> **LIST OF TASKS**:
A: According to the passage on Taiwan's healthcare, in what year was Taiwan's International Healthcare Training Center established?
B: Reproduce the passage on Taiwan's healthcare word for word, beginning at the words "What Bozeat Said" and stopping after "loss of care.".
Top of TEXT PROVIDED
What Bozeat Said Beyond the Bill

In a follow-up post on February 24, Bozeat was careful to set the record straight. NHI was not perfect. Not all services fell under full coverage. He had one good experience and acknowledged that others had difficult ones within the same system. What he did not walk back was the principle behind it.

He was quoting Taiwan’s Ministry of Health and Welfare directly from its English-language brochure. Every citizen and permanent foreign resident must enroll in NHI. Employment status creates no gap in coverage. A job loss does not translate into a loss of care.

Among the people Bozeat had spoken to, he had yet to meet a Taiwanese person who was not satisfied with the system. Expats agreed, including those who had come from countries with their own universal healthcare programs.

Taiwan’s Healthcare Beyond Its Borders

Bozeat’s post drew attention to Taiwan’s domestic healthcare model. What it couldn’t fully capture was how much Taiwan had already contributed to global health beyond its own borders.

Taiwan’s International Healthcare Training Center, established in 2002, trains about 1,500 health professionals every year from 65 countries and territories. Its Global Medical Instruments Support and Service Program, launched in 2005, has delivered over 5,400 pieces of equipment to medical institutions across 33 countries. Through the Global Cooperation and Training Framework (GCTF), a joint program with the United States, Taiwan has run targeted workshops on health threats, including the Zika virus, dengue fever, and Enterovirus.
Bottom of TEXT PROVIDED
Top of RECORDED INFORMATION
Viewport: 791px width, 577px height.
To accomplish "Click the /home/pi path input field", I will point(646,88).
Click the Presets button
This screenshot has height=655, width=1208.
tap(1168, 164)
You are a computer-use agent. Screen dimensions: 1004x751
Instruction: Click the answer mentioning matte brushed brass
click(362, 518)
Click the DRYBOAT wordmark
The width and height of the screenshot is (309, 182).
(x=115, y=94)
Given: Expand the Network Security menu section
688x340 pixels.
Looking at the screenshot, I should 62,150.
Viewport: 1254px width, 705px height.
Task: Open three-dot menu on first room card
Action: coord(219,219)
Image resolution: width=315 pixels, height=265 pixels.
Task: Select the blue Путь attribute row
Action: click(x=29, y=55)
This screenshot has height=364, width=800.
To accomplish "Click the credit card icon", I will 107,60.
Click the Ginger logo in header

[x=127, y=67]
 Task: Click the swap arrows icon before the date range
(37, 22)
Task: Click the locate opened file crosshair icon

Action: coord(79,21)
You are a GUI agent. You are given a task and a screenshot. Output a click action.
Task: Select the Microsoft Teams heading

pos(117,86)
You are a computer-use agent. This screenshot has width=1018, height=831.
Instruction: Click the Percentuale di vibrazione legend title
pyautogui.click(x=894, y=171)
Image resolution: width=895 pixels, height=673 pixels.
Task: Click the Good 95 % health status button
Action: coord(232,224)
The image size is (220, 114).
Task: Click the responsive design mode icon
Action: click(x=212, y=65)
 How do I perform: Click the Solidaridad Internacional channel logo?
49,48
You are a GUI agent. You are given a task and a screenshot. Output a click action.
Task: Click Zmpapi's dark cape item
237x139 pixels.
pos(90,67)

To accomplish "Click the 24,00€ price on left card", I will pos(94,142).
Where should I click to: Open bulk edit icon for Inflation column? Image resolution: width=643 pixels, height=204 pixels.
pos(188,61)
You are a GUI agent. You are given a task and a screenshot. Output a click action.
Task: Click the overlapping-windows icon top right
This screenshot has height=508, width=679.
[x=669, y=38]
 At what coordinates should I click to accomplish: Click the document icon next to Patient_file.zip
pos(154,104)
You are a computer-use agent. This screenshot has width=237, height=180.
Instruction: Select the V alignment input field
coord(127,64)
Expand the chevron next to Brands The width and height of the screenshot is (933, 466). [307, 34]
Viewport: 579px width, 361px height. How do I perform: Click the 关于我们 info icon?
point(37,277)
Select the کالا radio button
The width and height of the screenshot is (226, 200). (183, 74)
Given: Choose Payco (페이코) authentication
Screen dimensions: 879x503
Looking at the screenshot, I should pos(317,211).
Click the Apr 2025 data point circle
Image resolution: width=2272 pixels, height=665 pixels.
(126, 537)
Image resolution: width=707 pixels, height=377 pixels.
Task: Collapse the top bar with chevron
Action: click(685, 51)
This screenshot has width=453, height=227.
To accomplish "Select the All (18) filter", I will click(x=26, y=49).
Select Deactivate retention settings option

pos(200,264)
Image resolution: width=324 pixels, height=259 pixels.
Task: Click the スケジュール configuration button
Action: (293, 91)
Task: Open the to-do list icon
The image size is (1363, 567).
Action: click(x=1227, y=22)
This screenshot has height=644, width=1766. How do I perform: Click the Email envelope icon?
Bottom of RECORDED INFORMATION
> **RESPONSES TO THE EXERCISE**:
A: 2002

B:
What Bozeat Said Beyond the Bill

In a follow-up post on February 24, Bozeat was careful to set the record straight. NHI was not perfect. Not all services fell under full coverage. He had one good experience and acknowledged that others had difficult ones within the same system. What he did not walk back was the principle behind it.

He was quoting Taiwan’s Ministry of Health and Welfare directly from its English-language brochure. Every citizen and permanent foreign resident must enroll in NHI. Employment status creates no gap in coverage. A job loss does not translate into a loss of care.